:: PROVIDED INFORMATION ::

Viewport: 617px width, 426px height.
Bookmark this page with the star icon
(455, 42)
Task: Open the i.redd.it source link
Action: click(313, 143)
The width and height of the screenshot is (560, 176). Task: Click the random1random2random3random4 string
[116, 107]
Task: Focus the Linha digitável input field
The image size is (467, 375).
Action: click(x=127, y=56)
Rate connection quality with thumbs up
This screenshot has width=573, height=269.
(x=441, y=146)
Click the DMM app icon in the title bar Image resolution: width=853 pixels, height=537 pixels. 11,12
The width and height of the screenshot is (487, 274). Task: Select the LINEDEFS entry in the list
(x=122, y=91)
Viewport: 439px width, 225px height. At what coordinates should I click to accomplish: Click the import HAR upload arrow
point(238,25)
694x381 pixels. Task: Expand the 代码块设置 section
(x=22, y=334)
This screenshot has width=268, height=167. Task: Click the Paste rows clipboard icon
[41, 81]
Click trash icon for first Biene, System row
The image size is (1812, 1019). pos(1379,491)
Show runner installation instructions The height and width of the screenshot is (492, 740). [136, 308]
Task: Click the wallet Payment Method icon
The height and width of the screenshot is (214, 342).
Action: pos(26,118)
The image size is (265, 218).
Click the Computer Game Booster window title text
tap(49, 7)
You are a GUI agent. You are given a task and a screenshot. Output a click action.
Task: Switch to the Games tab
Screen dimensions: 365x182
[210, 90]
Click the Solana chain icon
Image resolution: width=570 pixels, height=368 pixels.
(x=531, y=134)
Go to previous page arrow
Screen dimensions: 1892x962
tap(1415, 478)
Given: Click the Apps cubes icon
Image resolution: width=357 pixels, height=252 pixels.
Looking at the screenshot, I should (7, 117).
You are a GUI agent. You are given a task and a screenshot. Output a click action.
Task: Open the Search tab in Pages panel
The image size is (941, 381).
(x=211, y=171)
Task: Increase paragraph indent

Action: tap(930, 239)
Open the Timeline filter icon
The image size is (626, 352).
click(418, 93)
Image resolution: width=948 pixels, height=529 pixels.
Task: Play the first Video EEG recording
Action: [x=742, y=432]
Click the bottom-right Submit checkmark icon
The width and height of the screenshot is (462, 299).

:::

- _WHAT YOU NEED TO DO_: Each of the records is to be written out again exactly.

- _RESPONSE TO THIS TASK_:
Viewport: 617px width, 426px height.
Bookmark this page with the star icon
(455, 42)
Task: Open the i.redd.it source link
Action: click(313, 143)
The width and height of the screenshot is (560, 176). Task: Click the random1random2random3random4 string
[116, 107]
Task: Focus the Linha digitável input field
The image size is (467, 375).
Action: click(x=127, y=56)
Rate connection quality with thumbs up
This screenshot has width=573, height=269.
(x=441, y=146)
Click the DMM app icon in the title bar Image resolution: width=853 pixels, height=537 pixels. 11,12
The width and height of the screenshot is (487, 274). Task: Select the LINEDEFS entry in the list
(x=122, y=91)
Viewport: 439px width, 225px height. At what coordinates should I click to accomplish: Click the import HAR upload arrow
point(238,25)
694x381 pixels. Task: Expand the 代码块设置 section
(x=22, y=334)
This screenshot has width=268, height=167. Task: Click the Paste rows clipboard icon
[41, 81]
Click trash icon for first Biene, System row
The image size is (1812, 1019). pos(1379,491)
Show runner installation instructions The height and width of the screenshot is (492, 740). [136, 308]
Task: Click the wallet Payment Method icon
The height and width of the screenshot is (214, 342).
Action: pos(26,118)
The image size is (265, 218).
Click the Computer Game Booster window title text
tap(49, 7)
You are a GUI agent. You are given a task and a screenshot. Output a click action.
Task: Switch to the Games tab
Screen dimensions: 365x182
[210, 90]
Click the Solana chain icon
Image resolution: width=570 pixels, height=368 pixels.
(x=531, y=134)
Go to previous page arrow
Screen dimensions: 1892x962
tap(1415, 478)
Given: Click the Apps cubes icon
Image resolution: width=357 pixels, height=252 pixels.
Looking at the screenshot, I should (7, 117).
You are a GUI agent. You are given a task and a screenshot. Output a click action.
Task: Open the Search tab in Pages panel
The image size is (941, 381).
(x=211, y=171)
Task: Increase paragraph indent

Action: tap(930, 239)
Open the Timeline filter icon
The image size is (626, 352).
click(418, 93)
Image resolution: width=948 pixels, height=529 pixels.
Task: Play the first Video EEG recording
Action: [x=742, y=432]
Click the bottom-right Submit checkmark icon
The width and height of the screenshot is (462, 299).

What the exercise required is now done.